• WORK TASK:
Which lines below contain "Nakuru"? Copy every one of them.
━━━ MATERIAL SUPPLIED ━━━
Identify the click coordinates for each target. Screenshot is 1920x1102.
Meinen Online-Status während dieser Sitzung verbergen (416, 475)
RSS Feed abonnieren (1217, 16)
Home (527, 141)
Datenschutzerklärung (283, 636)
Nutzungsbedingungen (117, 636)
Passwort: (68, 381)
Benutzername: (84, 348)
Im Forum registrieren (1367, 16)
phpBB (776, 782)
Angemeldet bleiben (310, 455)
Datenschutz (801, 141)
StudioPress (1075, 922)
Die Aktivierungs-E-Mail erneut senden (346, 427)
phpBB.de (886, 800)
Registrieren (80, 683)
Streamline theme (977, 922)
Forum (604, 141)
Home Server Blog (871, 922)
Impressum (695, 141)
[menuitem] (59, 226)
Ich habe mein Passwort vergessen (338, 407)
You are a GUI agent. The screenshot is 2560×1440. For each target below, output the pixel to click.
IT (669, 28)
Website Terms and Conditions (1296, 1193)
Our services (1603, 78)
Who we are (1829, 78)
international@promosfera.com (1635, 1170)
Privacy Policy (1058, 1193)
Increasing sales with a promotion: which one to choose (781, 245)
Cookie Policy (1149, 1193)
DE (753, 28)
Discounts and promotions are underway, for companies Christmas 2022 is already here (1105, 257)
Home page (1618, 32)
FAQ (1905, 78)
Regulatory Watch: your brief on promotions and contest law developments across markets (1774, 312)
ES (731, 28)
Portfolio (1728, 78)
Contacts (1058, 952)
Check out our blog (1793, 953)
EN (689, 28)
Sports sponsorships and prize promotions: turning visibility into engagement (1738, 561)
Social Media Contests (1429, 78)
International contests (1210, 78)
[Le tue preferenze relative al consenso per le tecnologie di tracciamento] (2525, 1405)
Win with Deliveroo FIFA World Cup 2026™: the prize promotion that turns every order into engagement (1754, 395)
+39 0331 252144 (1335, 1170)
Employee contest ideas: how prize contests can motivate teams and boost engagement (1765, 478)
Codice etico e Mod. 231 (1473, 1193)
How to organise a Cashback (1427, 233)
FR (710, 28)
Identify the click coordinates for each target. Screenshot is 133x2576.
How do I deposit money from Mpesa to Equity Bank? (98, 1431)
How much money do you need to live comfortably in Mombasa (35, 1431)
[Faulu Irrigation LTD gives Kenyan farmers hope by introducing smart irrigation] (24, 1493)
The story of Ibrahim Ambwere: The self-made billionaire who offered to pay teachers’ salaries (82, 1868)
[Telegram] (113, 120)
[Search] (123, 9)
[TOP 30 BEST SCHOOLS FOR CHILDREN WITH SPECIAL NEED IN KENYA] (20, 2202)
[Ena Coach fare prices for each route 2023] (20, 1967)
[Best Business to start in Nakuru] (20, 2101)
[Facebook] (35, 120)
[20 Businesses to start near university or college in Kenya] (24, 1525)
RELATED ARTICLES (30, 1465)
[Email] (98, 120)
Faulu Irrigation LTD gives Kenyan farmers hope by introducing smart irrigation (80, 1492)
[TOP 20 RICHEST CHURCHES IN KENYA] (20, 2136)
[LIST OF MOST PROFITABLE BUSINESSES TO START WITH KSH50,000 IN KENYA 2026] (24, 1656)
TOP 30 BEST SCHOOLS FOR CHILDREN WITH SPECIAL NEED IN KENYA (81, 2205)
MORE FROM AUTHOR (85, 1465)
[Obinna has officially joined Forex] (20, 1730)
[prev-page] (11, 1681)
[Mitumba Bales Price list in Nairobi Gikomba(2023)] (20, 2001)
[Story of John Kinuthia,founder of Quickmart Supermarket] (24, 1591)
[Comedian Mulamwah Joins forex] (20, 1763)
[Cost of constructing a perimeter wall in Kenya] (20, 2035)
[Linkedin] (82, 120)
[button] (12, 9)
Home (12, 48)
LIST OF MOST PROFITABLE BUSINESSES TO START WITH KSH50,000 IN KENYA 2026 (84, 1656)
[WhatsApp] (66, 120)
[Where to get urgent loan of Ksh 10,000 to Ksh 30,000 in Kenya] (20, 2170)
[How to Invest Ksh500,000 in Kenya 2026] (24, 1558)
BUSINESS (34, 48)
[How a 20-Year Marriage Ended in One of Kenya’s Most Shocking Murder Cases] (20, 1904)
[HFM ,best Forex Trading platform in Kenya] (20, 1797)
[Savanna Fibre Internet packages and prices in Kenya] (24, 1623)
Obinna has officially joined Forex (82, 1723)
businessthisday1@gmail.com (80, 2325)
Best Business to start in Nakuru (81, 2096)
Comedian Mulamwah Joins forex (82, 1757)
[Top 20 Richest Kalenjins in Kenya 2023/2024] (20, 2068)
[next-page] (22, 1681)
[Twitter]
━━━
• FINAL ANSWER:
[Best Business to start in Nakuru] (20, 2101)
Best Business to start in Nakuru (81, 2096)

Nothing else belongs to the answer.